◆ **TASK**
Begin with the line below holding "Click the magnifier search toolbar icon" and go on through the line holding "The width and", duplicating each line exactly and leaving out pictures.
===== DATA EXCERPTS
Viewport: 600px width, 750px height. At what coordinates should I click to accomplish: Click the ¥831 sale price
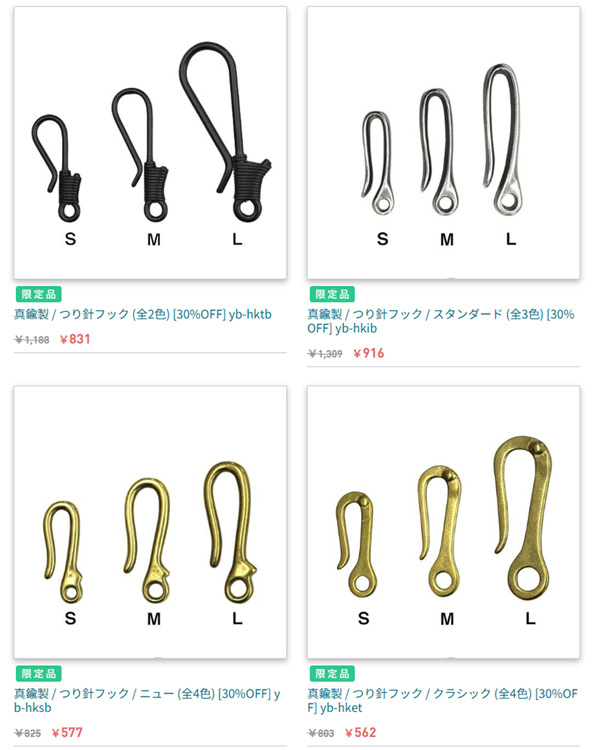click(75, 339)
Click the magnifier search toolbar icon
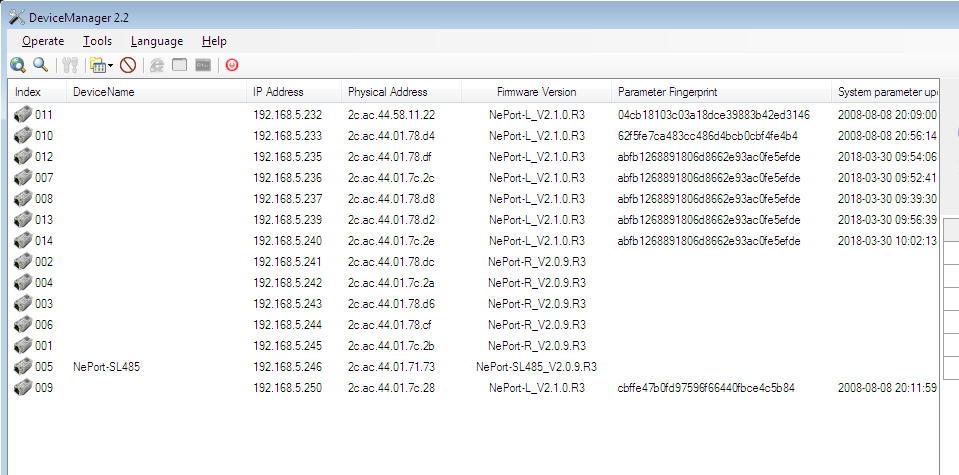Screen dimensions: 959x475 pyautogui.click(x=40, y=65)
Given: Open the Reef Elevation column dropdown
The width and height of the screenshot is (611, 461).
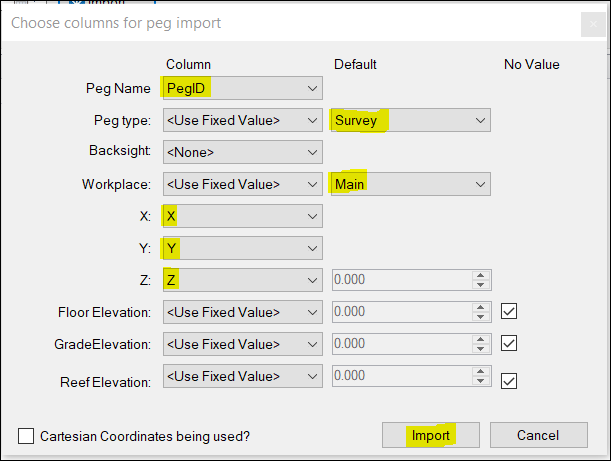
==========
===== DATA EXCERPTS
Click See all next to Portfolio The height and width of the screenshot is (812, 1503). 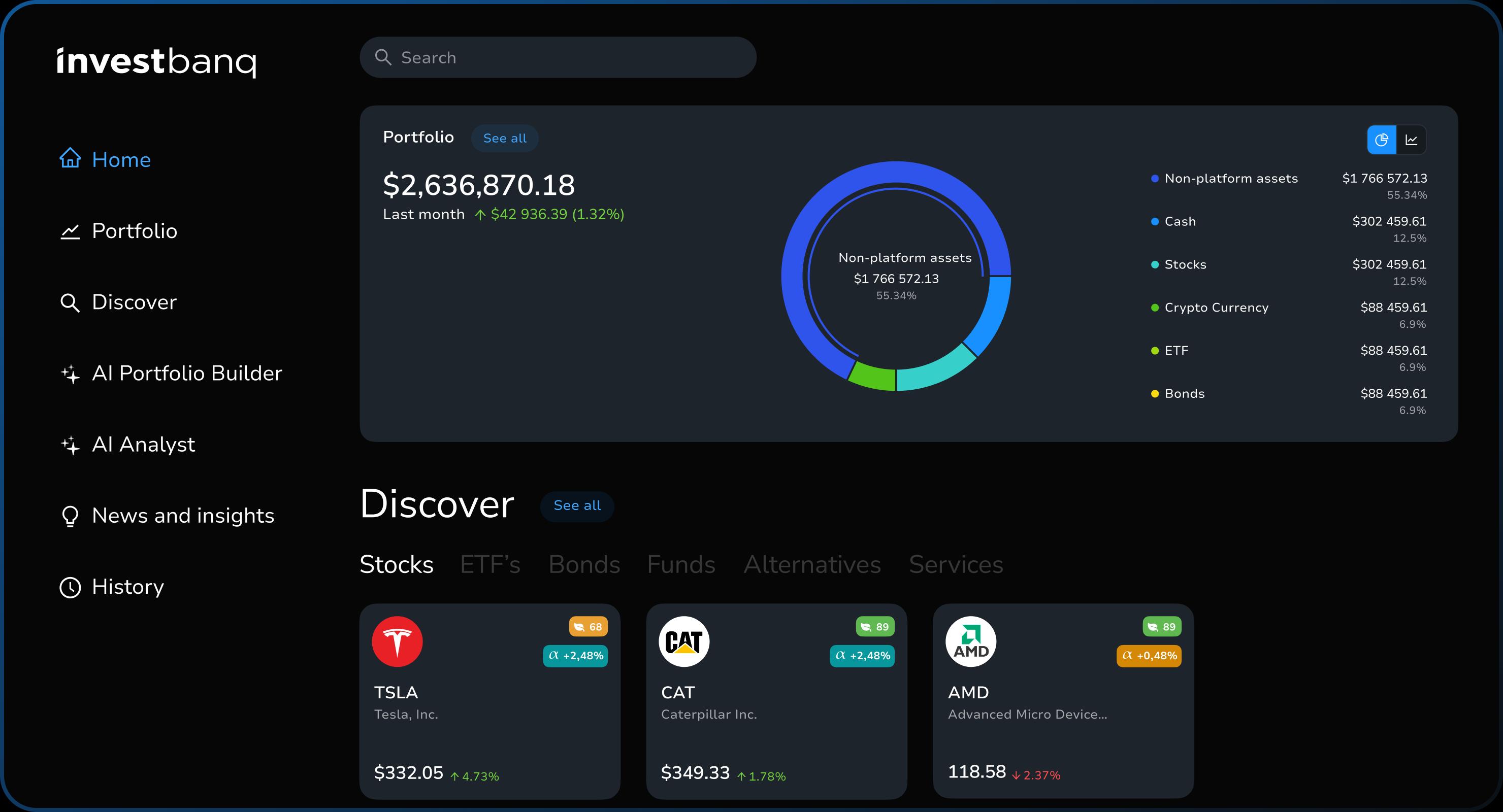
==========
◆ **EXERCISE ANSWER**
Click the magnifier search toolbar icon
Screen dimensions: 959x475 pyautogui.click(x=40, y=65)
Given: Open the Reef Elevation column dropdown
The width and height of the screenshot is (611, 461).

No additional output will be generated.